FEAT - Implement SmoothQuantileRegression #312

floriankozikowski · 2025-05-23T12:36:19Z

Context of the PR

This PR implements a smooth quantile regression estimator using a Huberized loss with progressive smoothing. The goal is to provide a faster alternative to scikit-learn's QuantileRegressor while maintaining similar accuracy.
(closes #276 )
(Also it aims to simplify earlier approaches done in PR #306 )

Contributions of the PR

Added QuantileHuber loss in skglm/experimental/quantile_huber.py

Added SmoothQuantileRegressor class in skglm/experimental/smooth_quantile_regressor.py:

Uses FISTA solver with L1 regularization
Implements progressive smoothing from delta_init to delta_final
Includes intercept updates using gradient steps

Added example in examples/plot_smooth_quantile.py

Checks before merging PR

added documentation for any new feature
added unit tests
edited the what's new (if applicable)

mathurinm · 2025-05-28T11:42:45Z

examples/plot_smooth_quantile.py

+    return np.mean(residuals * (quantile - (residuals < 0)))
+
+
+def create_data(n_samples=1000, n_features=10, noise=0.1):


avoid this: this is literally just wrapping make_regression

mathurinm · 2025-05-28T11:43:06Z

examples/plot_smooth_quantile.py

+    plt.tight_layout()
+    plt.show()
+
+


no need to wrap in if name == main for example plots

mathurinm · 2025-05-28T11:43:25Z

skglm/experimental/quantile_huber.py

+            res += self._loss_scalar(residual)
+        return res / n_samples
+
+    def _loss_scalar(self, residual):


loss_sample may be a clearer name

mathurinm · 2025-05-28T11:44:08Z

skglm/experimental/quantile_huber.py

+            grad_j += -X[i, j] * self._grad_scalar(residual)
+        return grad_j / n_samples
+
+    def _grad_scalar(self, residual):


having gradient_scalar and _grad_scalar is a massive risk of confusion in the future; _grad_per_sample ?

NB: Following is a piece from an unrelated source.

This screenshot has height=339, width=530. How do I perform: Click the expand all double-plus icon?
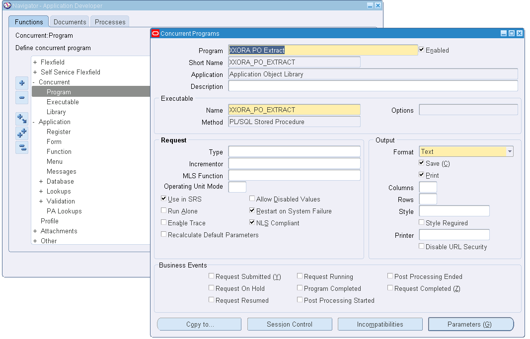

mathurinm · 2025-05-28T11:44:16Z

skglm/experimental/quantile_huber.py

+        return grad_j / n_samples
+
+    def _grad_scalar(self, residual):
+        """Calculate gradient for a single residual."""


a single sample

mathurinm · 2025-05-28T11:44:43Z

skglm/experimental/quantile_huber.py

+
+    def fit(self, X, y):
+        """Fit using progressive smoothing: delta_init --> delta_final."""
+        X, y = check_X_y(X, y)


no need to check: GeneralizedLinearEstimator will do it

mathurinm · 2025-05-28T11:45:05Z

skglm/experimental/quantile_huber.py

+
+        for i, delta in enumerate(deltas):
+            datafit = QuantileHuber(quantile=self.quantile, delta=delta)
+            penalty = L1(alpha=self.alpha)


those can be taken out of the for loop

(initialize datafit, penalty, solver and est outside of the loop; then in the loop only update the delta parameter of GLE.datafit)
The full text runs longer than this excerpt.